The festival, set for Saturday in Archer Park, helps fund the McAllen Boys and Girls Club athletic and after-school programs. In addition to the tamale eating contest, festival-goers can enjoy family-friendly activities such as live music, a kids play area and much more.

“This is a community event. It’s a free event and it’s open to the public. We have entertainment and we have lots of artisans,” said McAllen Boys and Girls Club spokesperson Yirla Gonzalez. “People of all ages visit the festival.”

According to Gonzalez, the organization provides services to about 12,000 local children. “This is our major fundraiser. All the proceeds go back to our programs,” said Gonzalez.

The McAllen Boys and Girls Club provides after school meals and activities to local needy children.

“It’s a fun and safe environment,” added Gonzalez.

Archaeologists say tamales may date from the year 100 AD. The ancient Mayan Indians considered tamales food of the gods.

Tamales are usually eaten during holidays such as Christmas, Thanksgiving Day, the Day of the Dead, Las Posadas and Mexican Independence Day.

But never commit the culinary gaff the late president Gerald Ford committed when he attempted to eat a tamale — corn husk and all — at a political event in 1976.

If you feel your tamales are the tastiest in the land, you can enter the Tamale Festival’s tamale making contest.

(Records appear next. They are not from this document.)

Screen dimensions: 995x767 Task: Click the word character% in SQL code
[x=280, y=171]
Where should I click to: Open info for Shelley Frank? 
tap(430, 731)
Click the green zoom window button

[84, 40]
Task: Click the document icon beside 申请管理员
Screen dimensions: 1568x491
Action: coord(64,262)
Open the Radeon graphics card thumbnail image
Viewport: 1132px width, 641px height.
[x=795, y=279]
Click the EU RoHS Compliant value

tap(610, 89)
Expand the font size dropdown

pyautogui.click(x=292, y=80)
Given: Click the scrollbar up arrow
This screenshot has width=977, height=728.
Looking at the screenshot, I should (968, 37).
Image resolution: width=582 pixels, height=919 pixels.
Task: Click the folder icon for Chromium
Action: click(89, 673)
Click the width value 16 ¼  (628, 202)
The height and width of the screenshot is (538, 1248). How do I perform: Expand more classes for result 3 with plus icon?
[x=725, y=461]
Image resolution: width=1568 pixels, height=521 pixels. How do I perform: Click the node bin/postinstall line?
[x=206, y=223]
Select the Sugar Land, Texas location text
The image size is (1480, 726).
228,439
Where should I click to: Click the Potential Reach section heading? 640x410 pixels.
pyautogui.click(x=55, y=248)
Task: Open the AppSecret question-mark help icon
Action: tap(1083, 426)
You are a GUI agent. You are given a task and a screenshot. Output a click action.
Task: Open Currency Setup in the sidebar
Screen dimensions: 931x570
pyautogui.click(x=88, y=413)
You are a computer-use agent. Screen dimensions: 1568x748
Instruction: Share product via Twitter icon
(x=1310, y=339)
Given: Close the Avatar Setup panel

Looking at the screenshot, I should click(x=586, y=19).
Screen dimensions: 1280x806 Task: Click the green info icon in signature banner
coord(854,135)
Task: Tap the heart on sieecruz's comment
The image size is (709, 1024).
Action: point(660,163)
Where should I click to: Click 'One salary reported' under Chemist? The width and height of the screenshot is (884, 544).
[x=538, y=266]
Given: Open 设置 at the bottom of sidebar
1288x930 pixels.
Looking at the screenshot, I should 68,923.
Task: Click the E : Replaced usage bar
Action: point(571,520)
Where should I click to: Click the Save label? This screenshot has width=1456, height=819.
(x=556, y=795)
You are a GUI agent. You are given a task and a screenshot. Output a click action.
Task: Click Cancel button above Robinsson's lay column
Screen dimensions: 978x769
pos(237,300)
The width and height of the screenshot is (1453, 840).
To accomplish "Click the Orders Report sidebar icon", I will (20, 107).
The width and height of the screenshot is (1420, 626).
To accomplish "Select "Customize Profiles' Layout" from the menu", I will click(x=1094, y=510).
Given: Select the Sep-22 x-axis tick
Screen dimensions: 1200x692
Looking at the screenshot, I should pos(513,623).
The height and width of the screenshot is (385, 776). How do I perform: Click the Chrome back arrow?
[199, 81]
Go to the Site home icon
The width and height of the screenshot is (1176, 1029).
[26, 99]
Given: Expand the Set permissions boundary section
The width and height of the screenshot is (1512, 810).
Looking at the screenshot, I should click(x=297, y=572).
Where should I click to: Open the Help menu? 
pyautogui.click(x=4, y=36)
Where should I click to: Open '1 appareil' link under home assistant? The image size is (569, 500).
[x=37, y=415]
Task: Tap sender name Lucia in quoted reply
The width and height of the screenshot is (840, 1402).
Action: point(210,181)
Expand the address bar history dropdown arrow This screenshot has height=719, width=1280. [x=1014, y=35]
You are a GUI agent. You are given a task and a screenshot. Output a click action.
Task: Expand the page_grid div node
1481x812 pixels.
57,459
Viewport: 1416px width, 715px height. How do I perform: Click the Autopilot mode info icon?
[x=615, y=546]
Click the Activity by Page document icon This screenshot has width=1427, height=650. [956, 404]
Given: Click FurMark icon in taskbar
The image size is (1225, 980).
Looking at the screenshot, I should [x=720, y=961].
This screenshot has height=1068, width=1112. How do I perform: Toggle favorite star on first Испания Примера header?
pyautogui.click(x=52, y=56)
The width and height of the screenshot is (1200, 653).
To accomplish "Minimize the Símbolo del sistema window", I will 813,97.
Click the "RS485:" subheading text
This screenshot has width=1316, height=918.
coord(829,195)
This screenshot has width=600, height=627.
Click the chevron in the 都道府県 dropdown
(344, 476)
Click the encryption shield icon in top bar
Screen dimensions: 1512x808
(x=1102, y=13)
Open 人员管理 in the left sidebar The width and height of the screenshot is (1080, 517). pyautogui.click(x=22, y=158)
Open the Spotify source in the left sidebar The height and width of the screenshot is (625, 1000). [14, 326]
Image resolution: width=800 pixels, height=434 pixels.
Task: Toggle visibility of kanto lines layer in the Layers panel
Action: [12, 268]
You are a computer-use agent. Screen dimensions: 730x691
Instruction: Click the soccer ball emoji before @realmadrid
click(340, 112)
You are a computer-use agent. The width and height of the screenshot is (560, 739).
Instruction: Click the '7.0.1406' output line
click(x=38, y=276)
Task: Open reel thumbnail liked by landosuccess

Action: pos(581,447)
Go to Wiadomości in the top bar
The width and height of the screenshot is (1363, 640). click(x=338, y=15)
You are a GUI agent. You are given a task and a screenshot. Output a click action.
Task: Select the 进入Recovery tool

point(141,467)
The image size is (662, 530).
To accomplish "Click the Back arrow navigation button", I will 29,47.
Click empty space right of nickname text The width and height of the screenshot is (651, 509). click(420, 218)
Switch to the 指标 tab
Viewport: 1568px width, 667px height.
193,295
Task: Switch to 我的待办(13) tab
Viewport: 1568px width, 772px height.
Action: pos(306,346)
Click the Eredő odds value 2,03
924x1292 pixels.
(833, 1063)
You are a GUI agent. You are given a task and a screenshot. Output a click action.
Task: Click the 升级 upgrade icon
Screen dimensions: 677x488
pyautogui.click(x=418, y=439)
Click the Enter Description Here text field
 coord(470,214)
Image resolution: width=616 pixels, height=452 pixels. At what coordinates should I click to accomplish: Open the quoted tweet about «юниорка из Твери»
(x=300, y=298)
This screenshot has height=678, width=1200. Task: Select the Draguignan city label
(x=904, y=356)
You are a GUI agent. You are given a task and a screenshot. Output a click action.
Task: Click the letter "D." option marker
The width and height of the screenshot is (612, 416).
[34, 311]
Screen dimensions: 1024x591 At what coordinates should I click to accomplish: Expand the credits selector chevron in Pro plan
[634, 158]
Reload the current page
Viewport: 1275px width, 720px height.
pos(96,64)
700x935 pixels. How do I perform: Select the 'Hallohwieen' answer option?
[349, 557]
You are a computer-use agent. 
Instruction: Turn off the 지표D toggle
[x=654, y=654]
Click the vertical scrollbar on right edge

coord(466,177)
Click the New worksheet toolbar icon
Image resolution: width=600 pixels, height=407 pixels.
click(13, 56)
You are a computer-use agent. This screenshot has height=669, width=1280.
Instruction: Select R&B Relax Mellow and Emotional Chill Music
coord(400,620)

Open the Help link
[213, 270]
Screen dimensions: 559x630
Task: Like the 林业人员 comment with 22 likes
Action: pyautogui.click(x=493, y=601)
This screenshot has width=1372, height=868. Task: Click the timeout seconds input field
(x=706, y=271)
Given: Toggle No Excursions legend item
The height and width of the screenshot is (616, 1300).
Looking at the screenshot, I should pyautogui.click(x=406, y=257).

The winner receives bragging rights for the best tamale recipe.

“You can bring half a dozen tamales and we have judges that will do the taste testing” said Gonzalez. “It’s a pretty big deal. These aren’t professional cooks, but it can get pretty competitive.”

The contest is divided into three categories: pork, chicken and vegetarian tamales. The top prize is a $150 gift card.

Headlining the festival will be popular Tejano artist Veronique Medrano from Brownsville.

Folklórico dancers will also perform with local young musicians.

This year, the festival will take on an international flair.

“Kids sports teams from Mexico will also be attending the festival,” Gonzalez said.

Rounding out the competition is a baby concha event. Prizes will be awarded for the cutest baby dressed as the popular Mexican pastry. “And the only requirement is that the baby be up to 2 years old and be dressed in a homemade costume,” Gonzalez said.


The sixth annual event will feature a tamale-eating contest, a tamale-spreading contest, Loteria, children’s games, food, drinks and family fun. Entertainment will feature Brownsville native Tejano singer Veronique Medrano, right.